Culture

J'ai vu tous les films de Jacques Demy: un cinéma enchanté, vraiment?

Olivia Cohen, mis à jour le 05.11.2013 à 14 h 42

Entre hommage à la Cinémathèque et initiatives multiples, l'auteur des «Parapluies de Cherbourg» est à l'honneur en ce mois d'avril. L'occasion de classer ses douze longs métrages, des tubes à la face sombre, des films d'exil aux kitscheries, et de creuser un peu sous le cliché du cinéaste «enchanté».

Cet article fait partie de la rubrique des «complétistes» lancée par nos confrères de Slate.com, et qui consiste à regarder/écouter/lire l'ensemble des productions d'un artiste: vous pouvez également lire «J'ai vu tous les films des frères Coen» et «J'ai vu tous les films de Steven Spielberg», ainsi que, en anglais, des «complétistes» sur Jane Austen, James Bond, Aaron Sorkin, Richard Linklater, U2, Pedro Almodovar, Steven Soderbergh et Woody Allen.
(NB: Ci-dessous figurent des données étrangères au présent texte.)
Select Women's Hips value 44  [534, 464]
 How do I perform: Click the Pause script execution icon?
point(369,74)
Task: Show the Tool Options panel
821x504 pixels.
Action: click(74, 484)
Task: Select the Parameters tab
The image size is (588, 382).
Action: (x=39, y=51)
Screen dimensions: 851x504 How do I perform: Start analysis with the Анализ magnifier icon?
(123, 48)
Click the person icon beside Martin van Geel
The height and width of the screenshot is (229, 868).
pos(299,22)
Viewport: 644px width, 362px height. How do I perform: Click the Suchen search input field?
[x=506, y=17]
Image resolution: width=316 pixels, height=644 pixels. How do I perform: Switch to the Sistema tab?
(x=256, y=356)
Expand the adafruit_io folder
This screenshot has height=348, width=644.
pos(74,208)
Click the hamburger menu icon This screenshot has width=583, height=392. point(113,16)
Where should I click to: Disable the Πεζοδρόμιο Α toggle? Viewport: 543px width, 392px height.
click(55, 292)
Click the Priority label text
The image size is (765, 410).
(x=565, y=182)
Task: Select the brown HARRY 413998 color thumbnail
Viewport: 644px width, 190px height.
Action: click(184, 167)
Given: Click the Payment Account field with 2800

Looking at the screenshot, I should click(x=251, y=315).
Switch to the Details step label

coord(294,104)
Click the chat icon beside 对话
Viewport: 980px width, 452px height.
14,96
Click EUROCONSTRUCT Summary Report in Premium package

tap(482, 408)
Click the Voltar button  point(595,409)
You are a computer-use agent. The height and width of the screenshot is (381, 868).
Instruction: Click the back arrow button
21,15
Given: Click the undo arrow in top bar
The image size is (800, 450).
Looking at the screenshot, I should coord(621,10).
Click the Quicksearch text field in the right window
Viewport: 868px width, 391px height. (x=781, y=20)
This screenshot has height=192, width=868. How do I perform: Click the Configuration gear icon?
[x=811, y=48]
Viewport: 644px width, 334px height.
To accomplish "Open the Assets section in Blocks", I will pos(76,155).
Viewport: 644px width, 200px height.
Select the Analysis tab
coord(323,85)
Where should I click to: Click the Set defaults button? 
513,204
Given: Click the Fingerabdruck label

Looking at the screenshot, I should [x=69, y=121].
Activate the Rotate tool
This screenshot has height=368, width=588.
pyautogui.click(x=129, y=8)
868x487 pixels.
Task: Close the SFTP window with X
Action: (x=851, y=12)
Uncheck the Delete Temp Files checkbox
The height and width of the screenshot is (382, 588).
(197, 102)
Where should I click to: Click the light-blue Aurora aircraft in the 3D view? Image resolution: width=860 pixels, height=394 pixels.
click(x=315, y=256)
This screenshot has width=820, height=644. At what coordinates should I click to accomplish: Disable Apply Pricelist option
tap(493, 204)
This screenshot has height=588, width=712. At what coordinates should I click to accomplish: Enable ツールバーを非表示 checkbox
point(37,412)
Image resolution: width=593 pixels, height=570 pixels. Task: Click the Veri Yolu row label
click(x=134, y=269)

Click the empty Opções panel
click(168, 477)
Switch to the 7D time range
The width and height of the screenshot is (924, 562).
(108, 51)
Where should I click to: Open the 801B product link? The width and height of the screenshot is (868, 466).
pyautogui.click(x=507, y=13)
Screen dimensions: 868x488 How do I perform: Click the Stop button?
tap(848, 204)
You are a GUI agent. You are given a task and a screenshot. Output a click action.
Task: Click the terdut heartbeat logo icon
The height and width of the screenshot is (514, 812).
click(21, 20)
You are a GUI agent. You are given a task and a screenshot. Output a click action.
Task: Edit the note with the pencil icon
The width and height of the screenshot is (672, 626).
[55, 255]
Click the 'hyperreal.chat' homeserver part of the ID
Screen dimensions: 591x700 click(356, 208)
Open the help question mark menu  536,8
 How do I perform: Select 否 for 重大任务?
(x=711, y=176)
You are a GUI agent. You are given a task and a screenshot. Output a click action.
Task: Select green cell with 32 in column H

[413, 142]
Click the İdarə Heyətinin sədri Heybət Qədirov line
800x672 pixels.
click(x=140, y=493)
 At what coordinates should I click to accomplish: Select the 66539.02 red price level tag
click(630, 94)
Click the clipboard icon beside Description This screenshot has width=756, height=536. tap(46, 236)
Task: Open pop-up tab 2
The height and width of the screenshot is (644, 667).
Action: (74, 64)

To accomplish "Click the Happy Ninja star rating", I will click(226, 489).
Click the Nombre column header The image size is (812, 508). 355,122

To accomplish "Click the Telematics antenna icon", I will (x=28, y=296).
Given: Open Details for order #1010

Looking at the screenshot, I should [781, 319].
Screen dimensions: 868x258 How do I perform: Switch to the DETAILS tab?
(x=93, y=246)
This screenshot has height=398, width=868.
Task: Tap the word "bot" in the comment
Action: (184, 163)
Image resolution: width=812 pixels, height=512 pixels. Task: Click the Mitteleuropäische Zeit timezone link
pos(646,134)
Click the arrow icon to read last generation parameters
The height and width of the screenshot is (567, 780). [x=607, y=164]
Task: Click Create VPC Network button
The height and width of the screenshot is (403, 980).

Demy rime avec féérie: ça n’a rien d’une insulte, c’est simplement réducteur. Les clichés ont la vie dure: aux yeux du grand public, le label «enchanté» reste la chasse gardée du cinéaste. Résumer son art à des bluettes chatoyantes, peuplées de princesses en béret et de marins plus blancs que blancs, est pourtant un peu court.

Certes, dans l’inconscient collectif, Demy, Breton d’origine et Parisien d’adoption, c’est avant tout le musical hexagonal et la magie du conte de fées. Mais passés les piliers fondateurs —Parapluies, Demoiselles et Peau d’Âne—, le qualificatif «enchanté» n’est-il pas trompeur?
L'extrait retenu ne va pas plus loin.